She corresponded with friends and family over the course of her life and her letters and papers are held at the Library of Congress, Mount Vernon, Colonial Williamsburg Foundation, and the University of Virginia. In them, she describes her life as a child, her short-lived marriage to William Brent, who died suddenly months after their marriage, and her second husband Edward Carrington. She corresponded with and wrote about Chief Justice John Marshall, George and Martha Washington, her sisters, and other friends and relatives.

Early life[edit]

Elizabeth Jaquelin "Betsy" Ambler, the daughter of Rebecca Burwell Ambler and Jaquelin Ambler, was born in Yorktown, Virginia, on March 11, 1765. Her father was a prosperous merchant and during that American Revolutionary War he served on the Council of State in Richmond. He moved his family there and in 1782 he became state treasurer.[1] The During the war, the Amblers downsized from a mansion to a small frame house in Richmond, a small town at that time.[2] Rebecca Burwell had been Thomas Jefferson's sweetheart.[2] She turned him down to marry Jaquelin Ambler.[3]

The Amblers had eight children. Four daughters survived childhood, Elizabeth, Mary, Ann (Nancy), and Lucy.[4] Her father educated her and her sisters at home. Carrington believed in the importance of education for women and she read books on a wide-range of subjects.[5]

She describes her recollections of education in a letter to her sister Nancy in 1807:

Thus did our dear father devote himself to us and pursue every means in his power to give us instruction at a time when girls in our country were simply taught to read and write at twenty-five pounds and a load of wool per year... Such attentions as we experienced were without parallel.[6]

Two of her sisters married into elite families when they were wed to John Marshall and Daniel Call, both of whom were attorneys in Richmond.[1] Her sister Mary was courted by and then married to John Marshall. Although he was thin with a "rustic" bearing, Mary "saw in the young captain that nobility of character and exceedingly happy and sunny and lovable nature upon which [James] Monroe and his other comrades had long remarked." He fascinated the entire Ambler family.[2]

She was an Episcopalian.[5]

Marriage[edit]

Lieutenant Colonel Edward Carrington, member of the Continental Congress and husband of Elizabeth Jacquelin Ambler Brent Carrington

Carrington married William Brent of Stafford County, Virginia, on March 31, 1785.[1] Their marriage license was issued by lawyer John Marshall, her brother-in-law.[7] Brent died suddenly about three months later on June 15, 1785.[1] Over six months in 1785, she wrote to her friend Mildred Smith of the courtship with Brent, how well he became acquainted with her family, being "the happiest of wives", and then having become "widowed, wretched, forlorn" upon the death of her husband.[8]

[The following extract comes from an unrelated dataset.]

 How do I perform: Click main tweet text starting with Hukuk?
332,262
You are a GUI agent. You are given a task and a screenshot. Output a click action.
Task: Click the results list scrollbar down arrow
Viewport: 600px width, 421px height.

She married a good friend of Betsy and her first husband,[8] Edward Carrington, on December 8, 1792.[1] Both of her husbands were friends of George Washington, whom the Carrington's visited a month before Washington's death.[8] Her husband died on October 28, 1810. Carrington did not have any children. Through her marriages, she became connected to other leading families of Virginia.[1]

American Revolutionary War[edit]

In a letter to her sister Nancy in 1807, she shared her recollections of the time of "great confusion" of the American Revolutionary War when almost all of the men were away at war and churches were boarded up. The town had become a garrison and their father was away most of the time in Williamsburg. Her sense of security came from living next door to Colonel Marshall, the commanding officer, and father of John Marshall, who was a captain during the war.[9]

During the war, women had to step outside of their traditional roles of homemakers and care-givers to assume male roles.[10]

When Betsy Ambler Brent looked back on her youth from the perspective of 1810, she observed, “Necessity taught us to use exertions which our girls of the present day know nothing of.”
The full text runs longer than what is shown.